• [INSTRUCTIONS TO FOLLOW]
Leaving out the pictures, please reproduce exactly and only the lines from the one that contains "Task: Click the PCR Ratio legend line marker" through the last line below.

BEGIN PROVIDED DATA

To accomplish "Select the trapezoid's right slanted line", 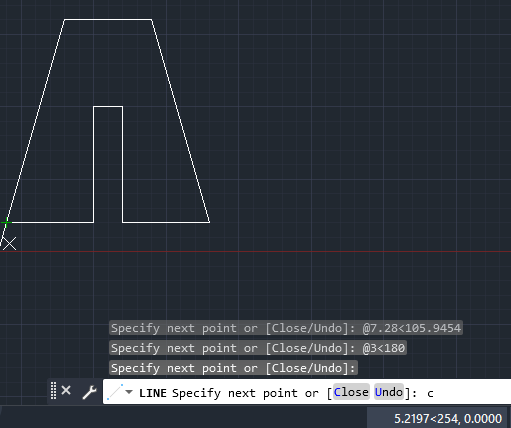I will 181,121.
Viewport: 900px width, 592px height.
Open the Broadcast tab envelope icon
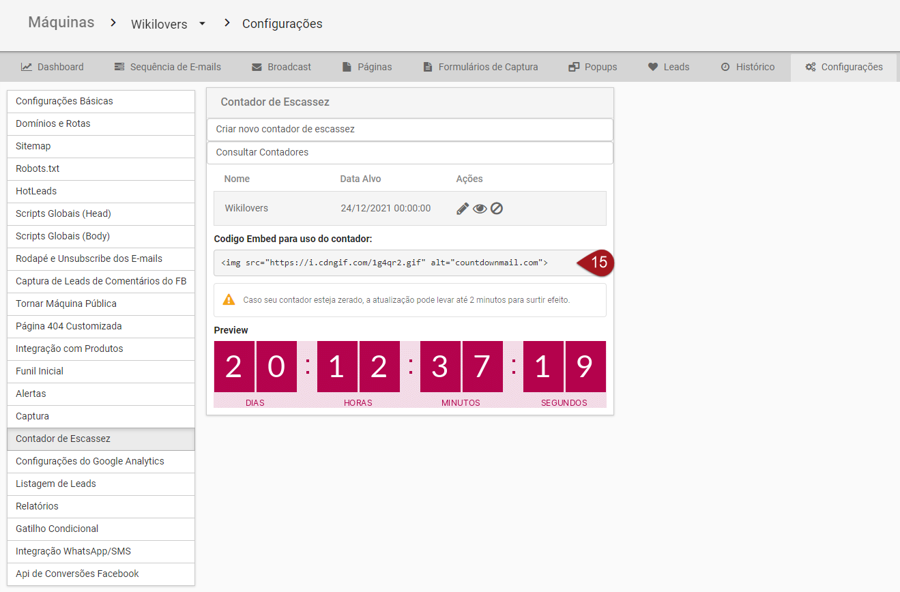click(257, 67)
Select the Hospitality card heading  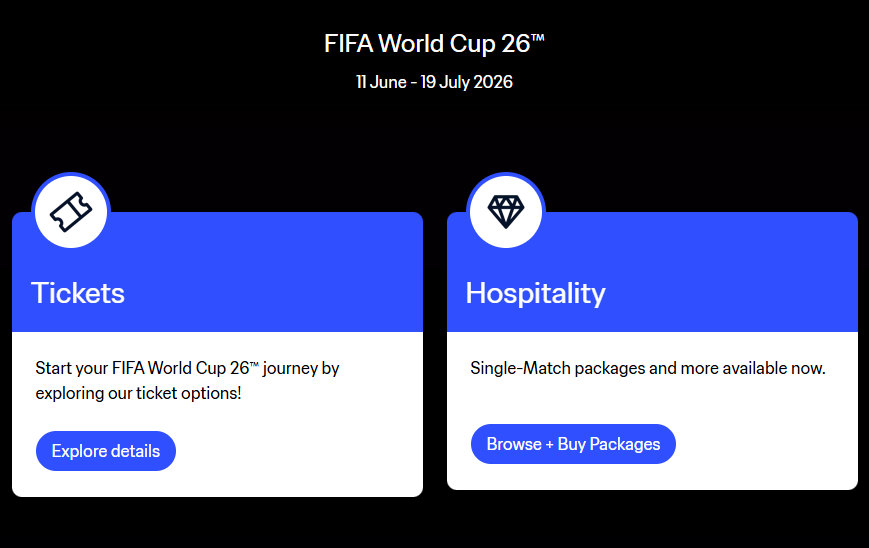(x=535, y=293)
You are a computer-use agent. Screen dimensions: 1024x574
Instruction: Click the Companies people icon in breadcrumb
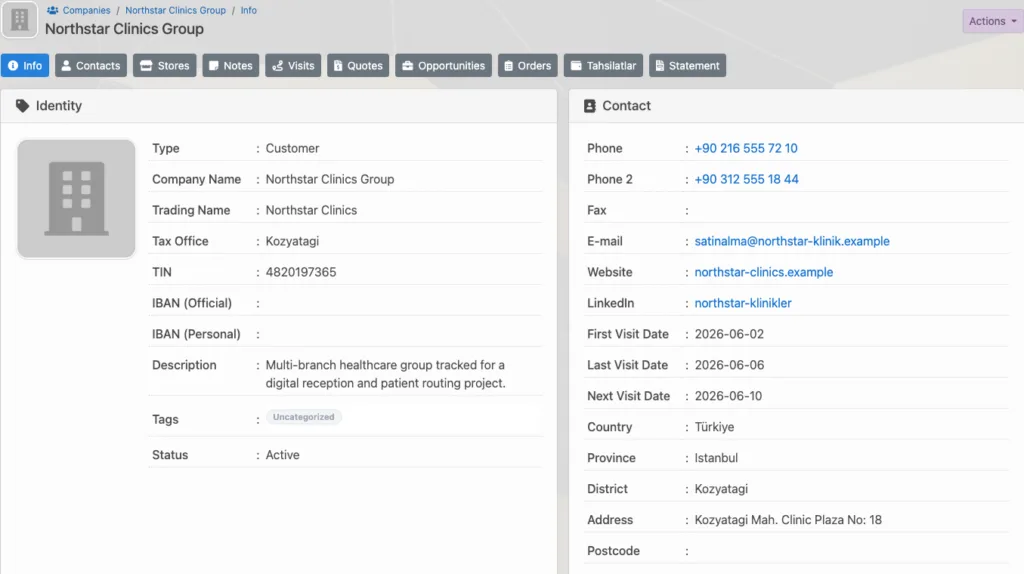pyautogui.click(x=52, y=10)
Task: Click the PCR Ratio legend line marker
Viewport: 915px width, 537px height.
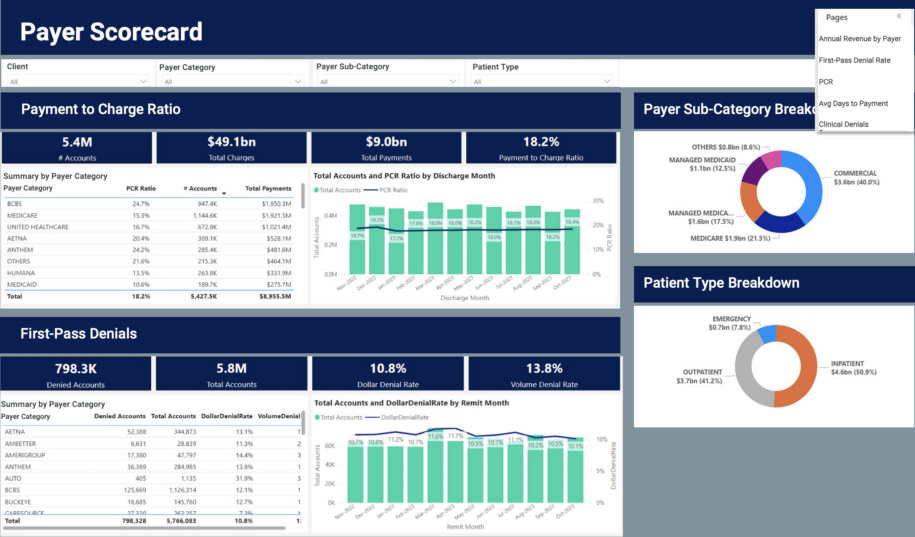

END PROVIDED DATA

• [EXERCISE ANSWER]
Task: Click the PCR Ratio legend line marker
Viewport: 915px width, 537px height.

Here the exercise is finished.